Hypoxia is a hallmark of many pathological tissues. Macrophages accumulate in hypoxic sites and up-regulate a range of
hypoxia-inducible genes. The matrix
proteoglycan versican has been identified as one such gene, but the mechanisms responsible for hypoxic induction are not fully characterised. Here we investigate the up-regulation of
versican by
hypoxia in primary human monocyte-derived macrophages (HMDM), and, intriguingly, show that
versican mRNA is up-regulated much more highly (>600 fold) by long term
hypoxia (5 days) than by 1 day of
hypoxia (48 fold). We report that
versican mRNA decay rates are not affected by
hypoxia, demonstrating that hypoxic induction of
versican mRNA is mediated by increased transcription. Deletion analysis of the promoter identified two regions required for high level promoter activity of
luciferase reporter constructs in human macrophages.
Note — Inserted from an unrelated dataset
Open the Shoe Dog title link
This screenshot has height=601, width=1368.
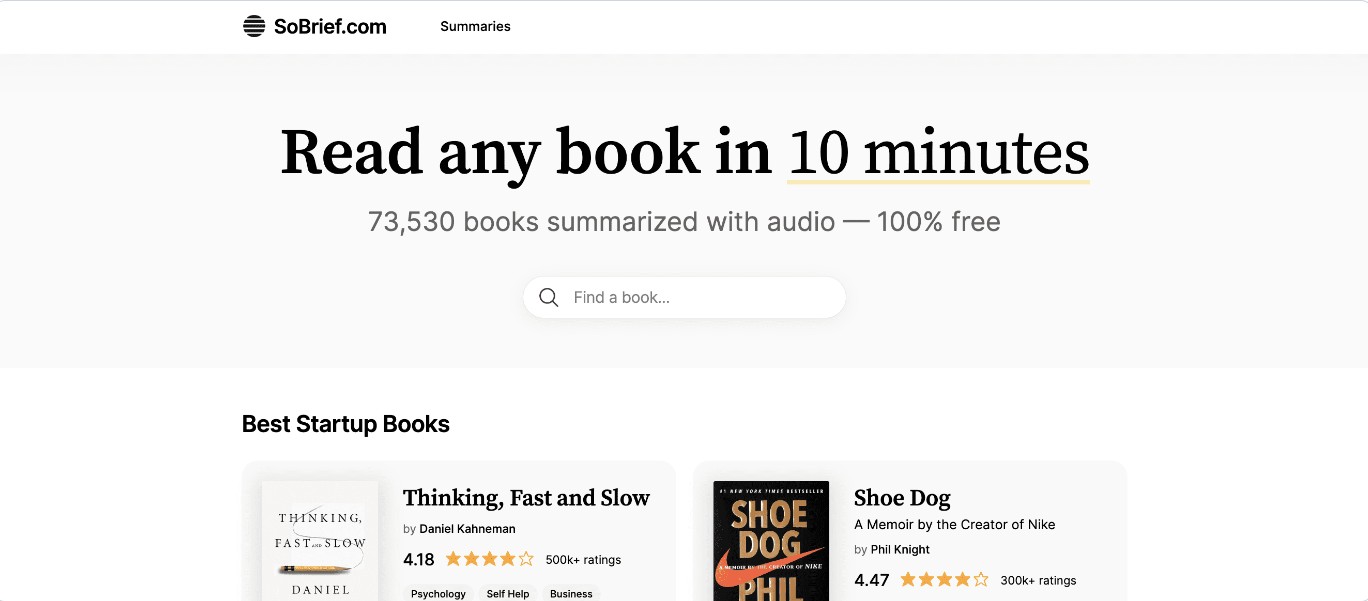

The
hypoxia-inducible
transcription factor HIF-1 has previously been implicated as a key potential regulator of
versican expression in
hypoxia, however our data suggest that HIF-1 up-regulation is unlikely to be principally responsible for the high levels of induction observed in HMDM. Treatment of HMDM with two distinct specific inhibitors of
Phosphoinositide 3-kinase (PI3K),
LY290042 and
wortmannin, significantly reduced induction of
versican mRNA by
hypoxia and provides evidence of a role for PI3K in hypoxic up-regulation of
versican expression.